Böylece oy verilmesi, vergi verilmesi, dolayısıyla harcama yetkisinin tazelenmesi de güvence altına alınmış olur, bu da tam anlamıyla demokratik bir tavır değilse nedir?

Daha ne olsun?.. Hayret bişey!..

Hayırlara vesile olsun.

B U N L A R !..

Bir kaşı hep yukarıda, alabros tıraşlı, kısa boylu bir görevli var;

"Bunlar Marmaray'a da karşı çıkmışlardı" demez mi, geçen gün. Vatandaşlara bunlar diye hitap etmek ayıplanacak bir laubalilik değil mi? Kimler?.. Bu dedikleri?..

Ben değilim, ben karşı çıkmadım, bu anlamda bir lâf da etmedim. Kimlerden söz ediyorsunuz? Yani vatandaş, aklına yatmayan işler varsa ortalıkta, onlara karşı olduğunu belirtmeyecek mi? Böyle bir hakkı ve özgürlüğü yok mu?

Biz de şimdi size, bunlar böyledir, hem seçilmemiş, hem de üstlerine vazife olmayan işlerde vatandaşı aşağılarlar, desek ne derdiniz? Siyasette bile pek de makbul olmayan bu kibir, nereden kaynaklanıyor?

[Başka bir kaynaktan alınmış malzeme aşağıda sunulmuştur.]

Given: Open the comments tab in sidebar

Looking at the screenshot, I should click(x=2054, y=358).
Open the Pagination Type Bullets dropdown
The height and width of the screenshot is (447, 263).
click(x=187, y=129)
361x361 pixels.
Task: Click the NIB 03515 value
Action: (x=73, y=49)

Bunlar, diye işaretlediğiniz insanlardan hangi üstünlüğünüz olabilir ki? Kişi kendin bilmek gibi irfan olmaz. Bir göreve atandınız, yani tayin edildiniz diye küçümsediğiniz insanlarca ayıplanmayacağınızı mı sanıyordunuz?.. 

Her ne ise, yine de özür dilerim, bu günlerde canım çok sıkılıyor da ondan çenem düştü. Ama Allah'ınızı severseniz, doğru değil mi bu dediklerim?..

Aklım Elazığ'da. 99 depreminden bu yana yirmi yıl geçti. "Kentsel Dönüşüm" yapılacak denilince, neler hayal ettik. Oysa üç katlı zararsız evler yıkılıp, otuz katlı kuş kafesleri dikildi her yana. Bakımsız, dayanıksız nice meskenleri, rantın kamaştırdığı gözler asla göremedi. İşte o nedenle bugüne baka kalan Bakanlar haber spikeri gibi konuşup duruyorlar.

Yazarın Diğer Yazıları

Tan Oral çiziyor...

Türkiye'nin önde gelen çizerlerinden Tan Oral, çizgileriyle Türkiye ve dünya gündemini yorumluyor...

Tan Oral çiziyor...

Türkiye'nin önde gelen çizerlerinden Tan Oral, çizgileriyle Türkiye ve dünya gündemini yorumluyor...

Tan Oral çiziyor...

Türkiye'nin önde gelen çizerlerinden Tan Oral, çizgileriyle Türkiye ve dünya gündemini yorumluyor...

"
"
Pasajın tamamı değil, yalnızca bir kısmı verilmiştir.